Pixel coordinate grounding data

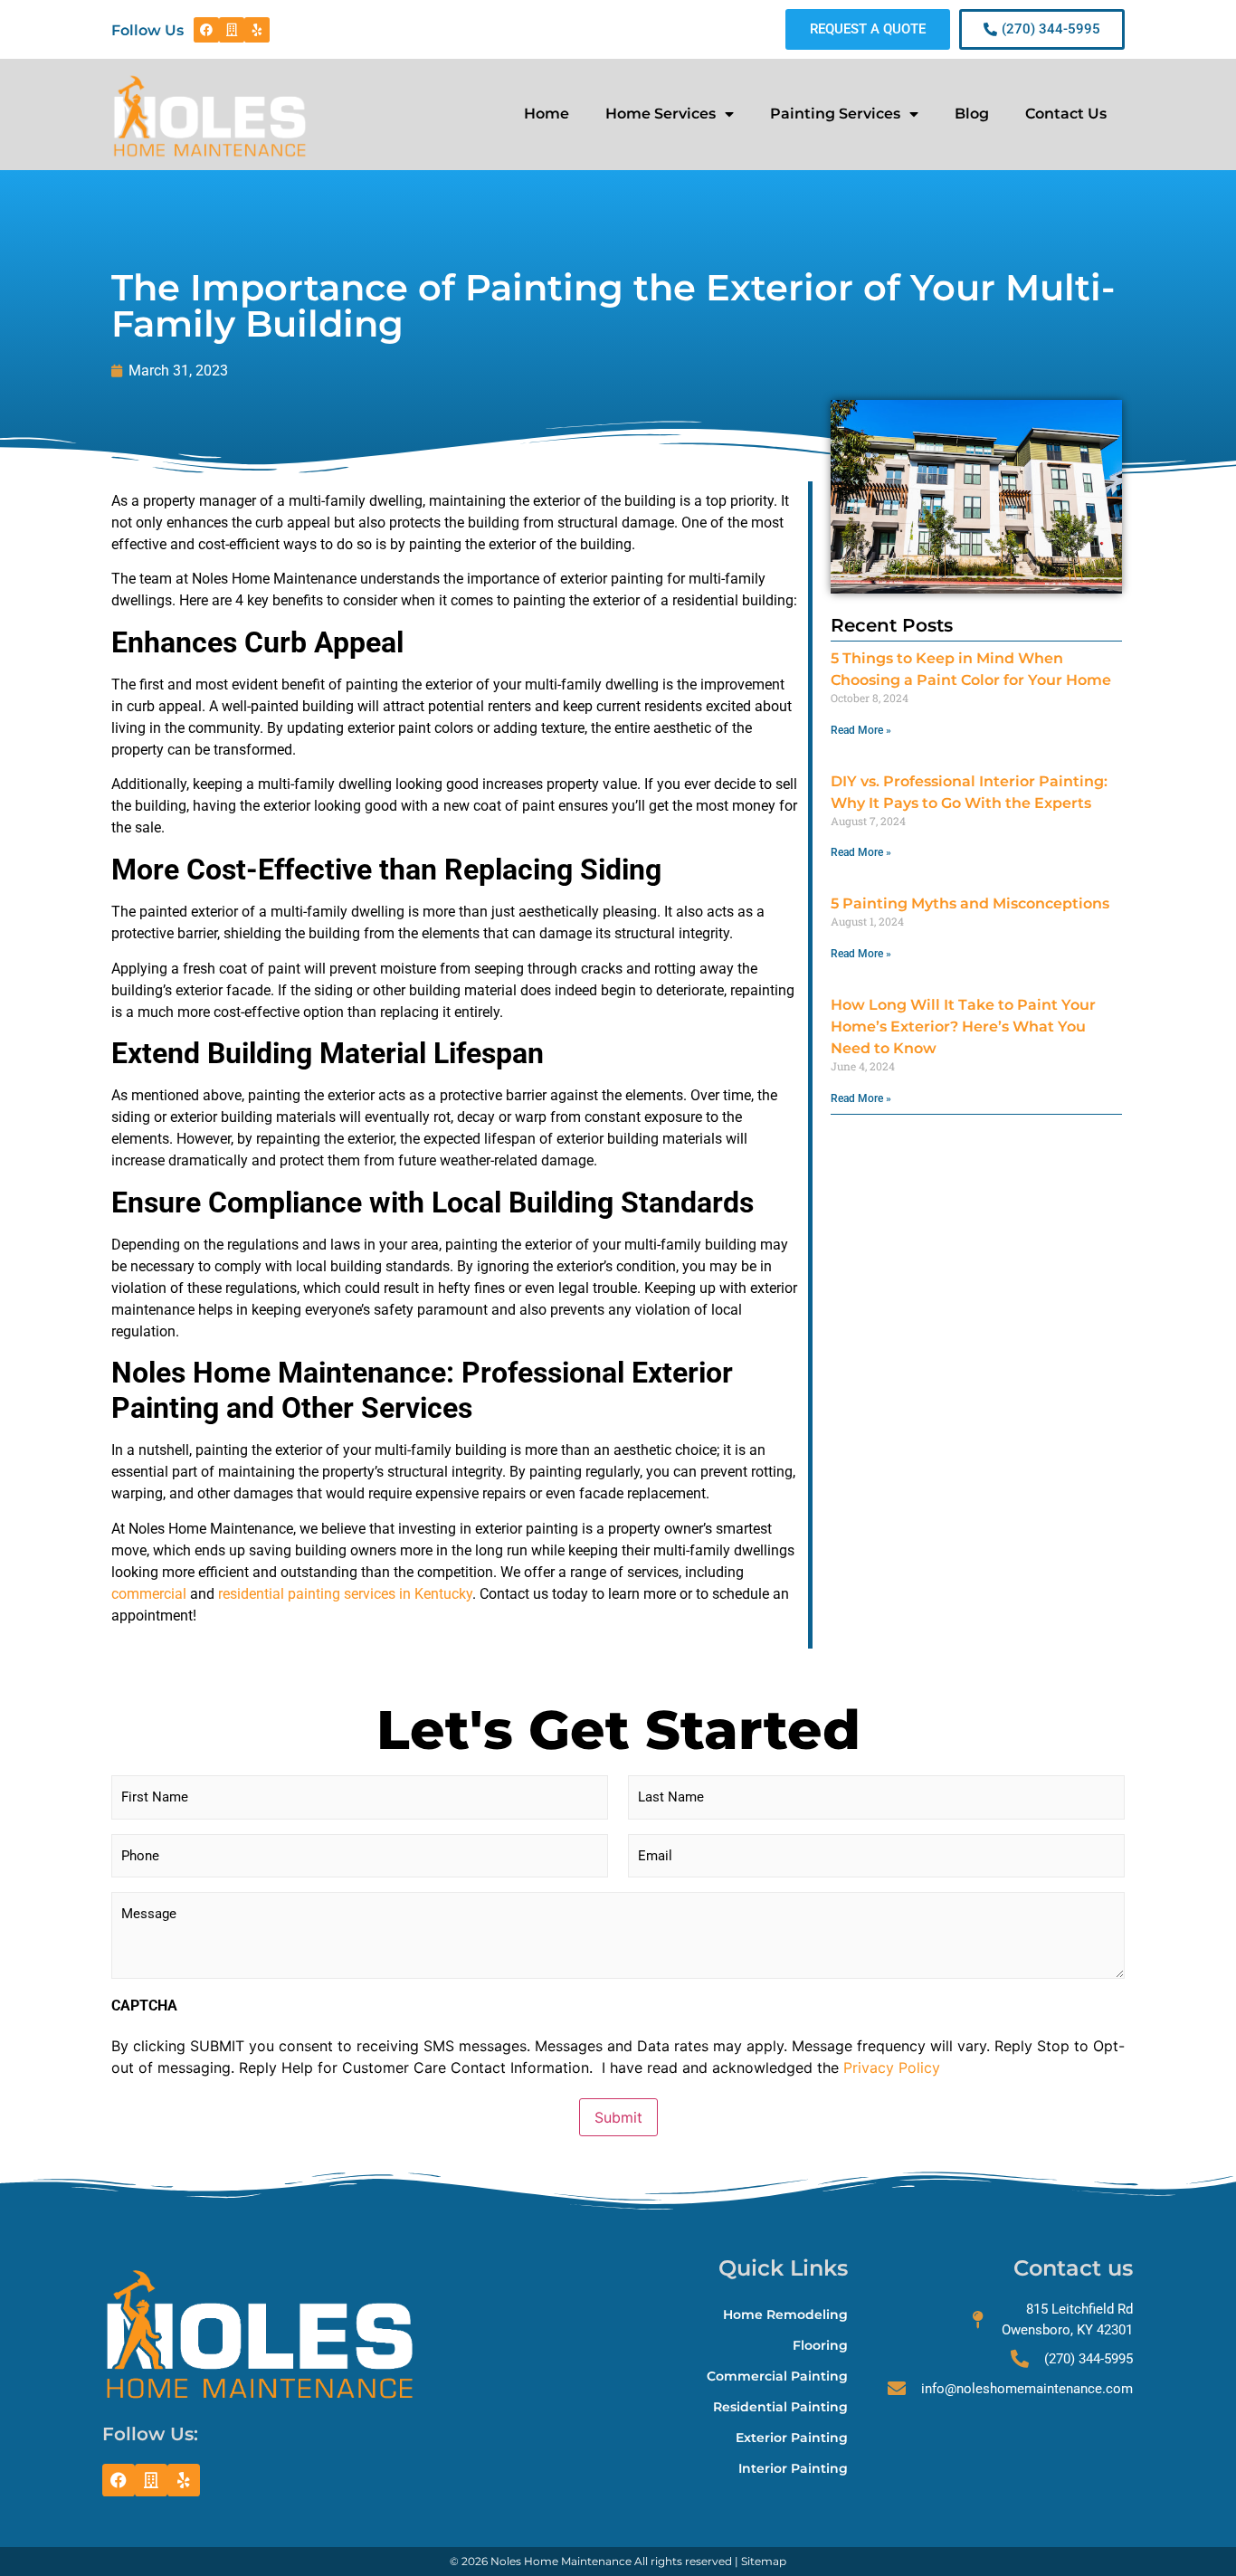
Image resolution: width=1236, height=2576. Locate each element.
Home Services (660, 113)
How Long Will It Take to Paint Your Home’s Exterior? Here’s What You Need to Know (963, 1026)
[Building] (231, 30)
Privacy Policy (891, 2067)
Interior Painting (793, 2468)
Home (546, 113)
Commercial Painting (777, 2376)
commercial (148, 1593)
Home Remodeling (785, 2314)
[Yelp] (257, 30)
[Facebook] (206, 30)
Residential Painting (780, 2407)
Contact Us (1066, 113)
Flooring (820, 2345)
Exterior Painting (792, 2437)
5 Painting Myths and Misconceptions (970, 903)
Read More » (861, 730)
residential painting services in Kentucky (345, 1593)
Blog (972, 113)
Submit (618, 2117)
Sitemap (763, 2561)
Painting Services (835, 113)
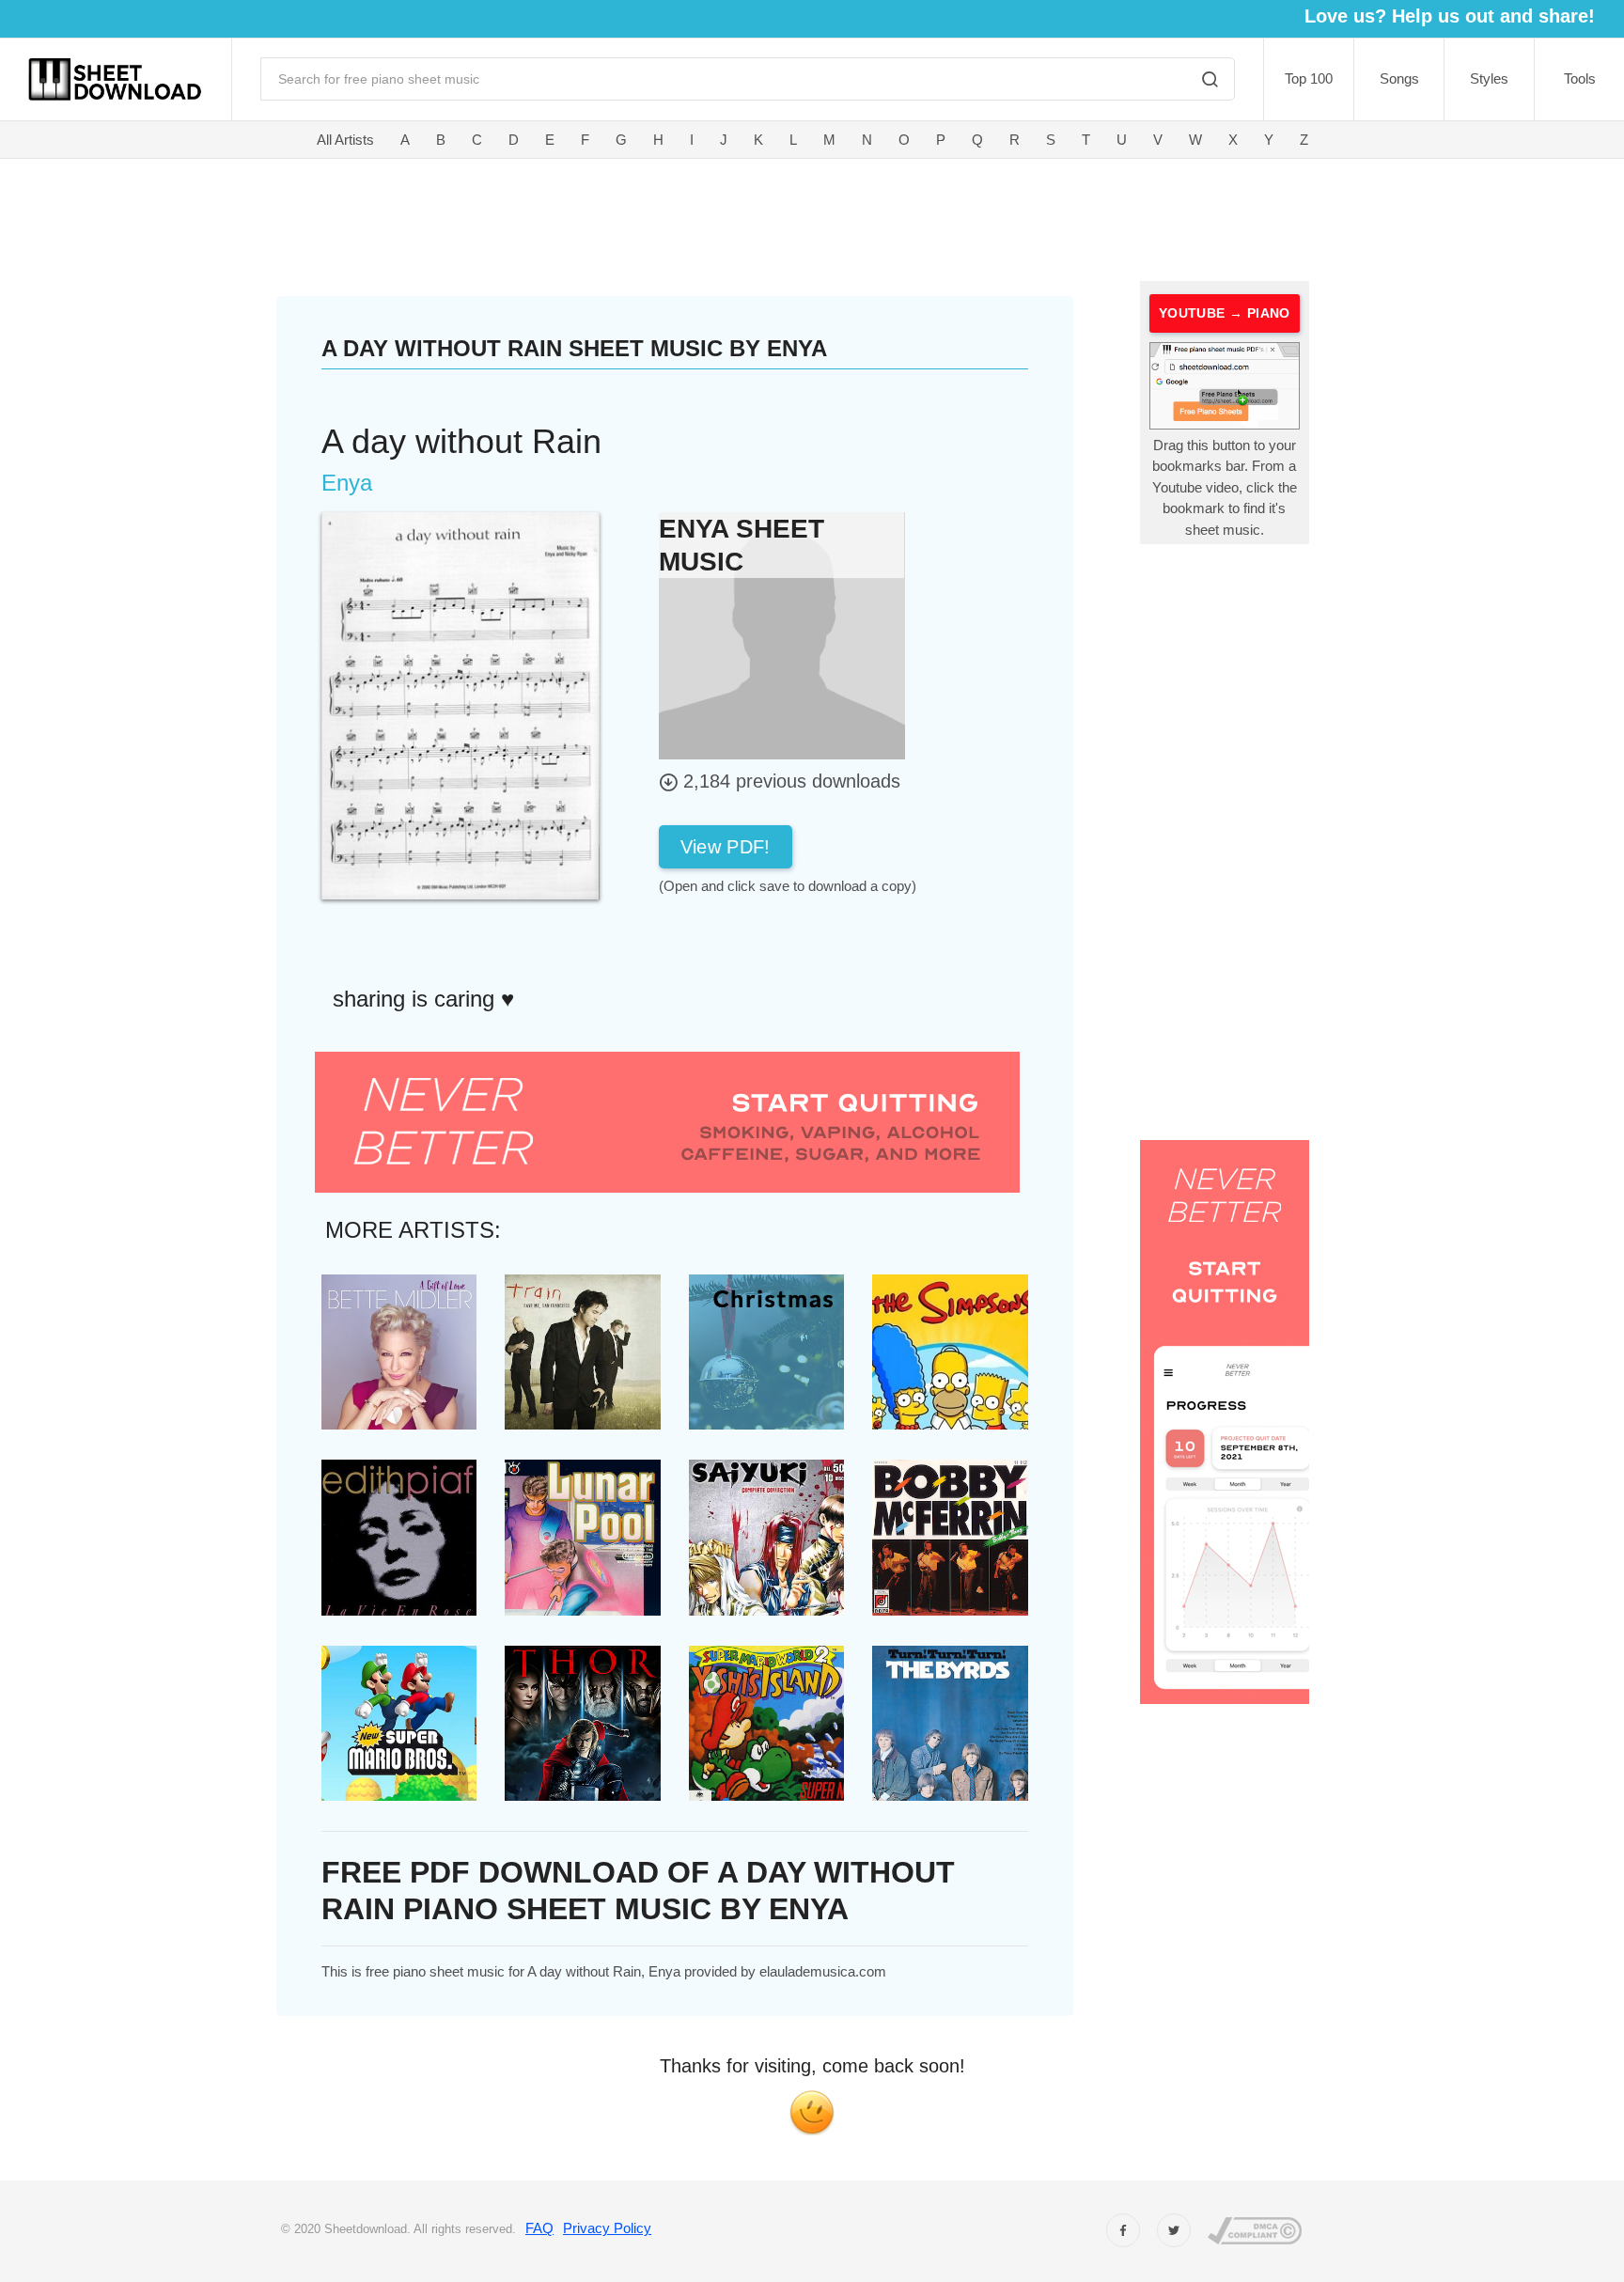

> Your task: Please print all the entries exactly as written, but drop the pictures.

> Task result:
Image resolution: width=1236, height=2576. Locate each element.
Home Services (660, 113)
How Long Will It Take to Paint Your Home’s Exterior? Here’s What You Need to Know (963, 1026)
[Building] (231, 30)
Privacy Policy (891, 2067)
Interior Painting (793, 2468)
Home (546, 113)
Commercial Painting (777, 2376)
commercial (148, 1593)
Home Remodeling (785, 2314)
[Yelp] (257, 30)
[Facebook] (206, 30)
Residential Painting (780, 2407)
Contact Us (1066, 113)
Flooring (820, 2345)
Exterior Painting (792, 2437)
5 Painting Myths and Misconceptions (970, 903)
Read More » (861, 730)
residential painting services in Kentucky (345, 1593)
Blog (972, 113)
Submit (618, 2117)
Sitemap (763, 2561)
Painting Services (835, 113)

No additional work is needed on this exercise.